• Exercise description: Repeat, please, exactly the lines from the one that has "Instruction: Click the" through the end of the records below, with pictures dropped.

• Extracted material:
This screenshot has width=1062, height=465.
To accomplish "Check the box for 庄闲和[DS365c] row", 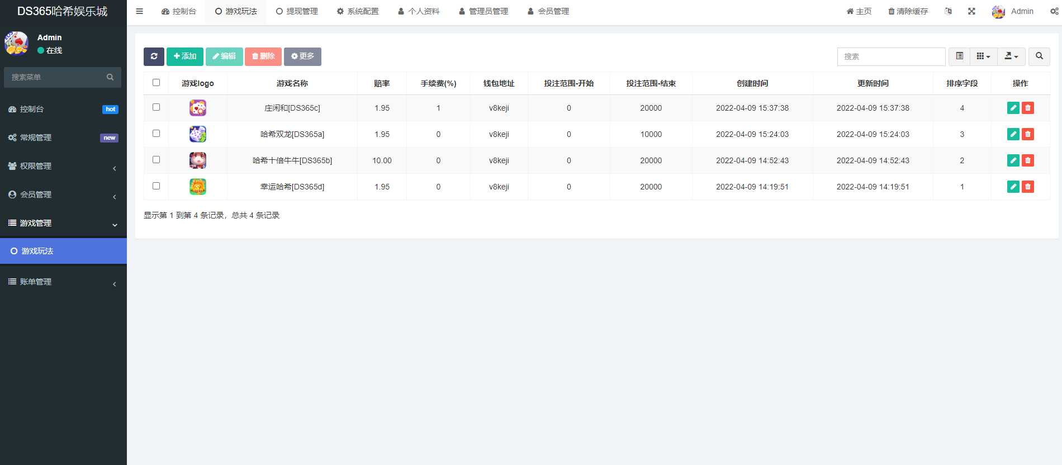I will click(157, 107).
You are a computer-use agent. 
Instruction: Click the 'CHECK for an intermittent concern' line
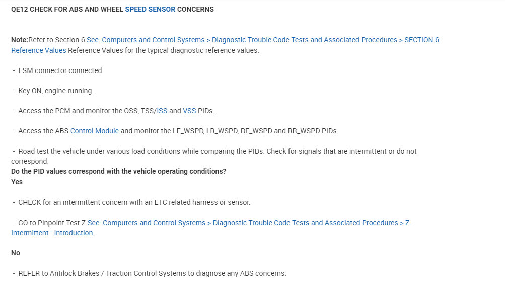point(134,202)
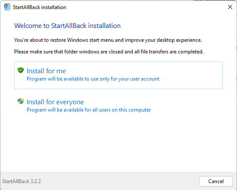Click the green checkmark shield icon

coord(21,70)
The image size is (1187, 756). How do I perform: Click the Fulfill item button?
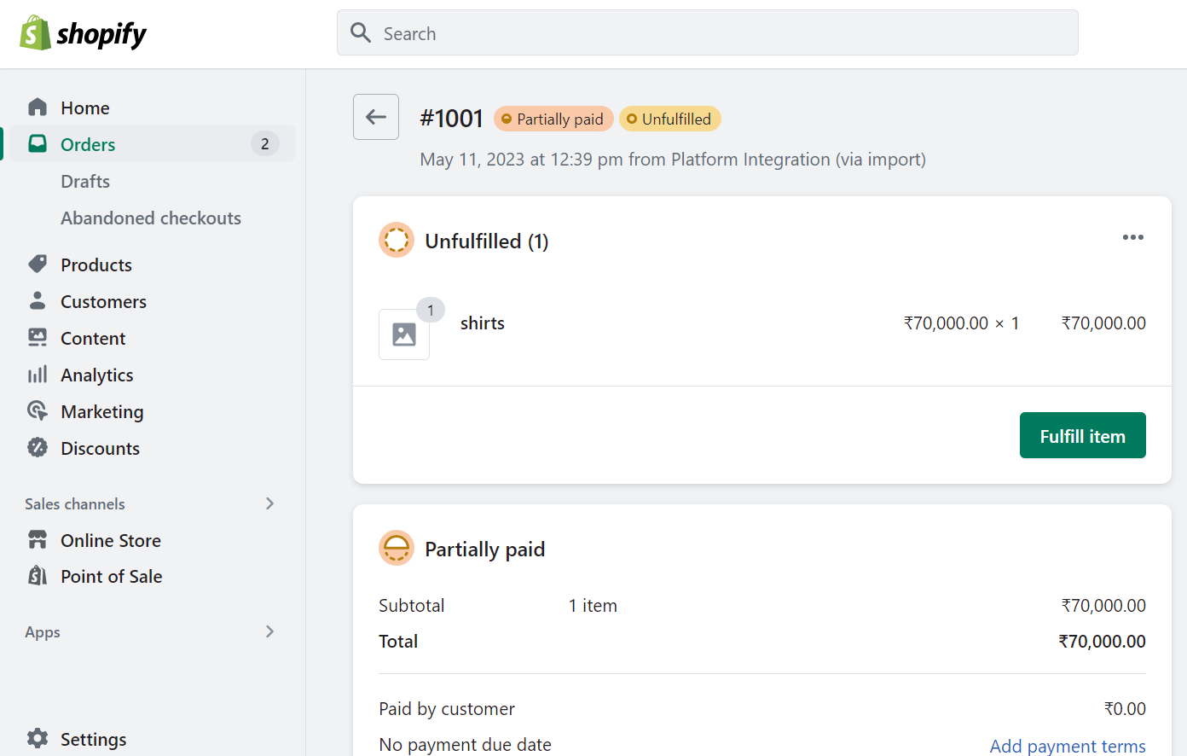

• Reply to the exercise:
Instruction: Click the 'CHECK for an intermittent concern' line
point(134,202)
Click the green checkmark shield icon

coord(21,70)
The image size is (1187, 756). How do I perform: Click the Fulfill item button?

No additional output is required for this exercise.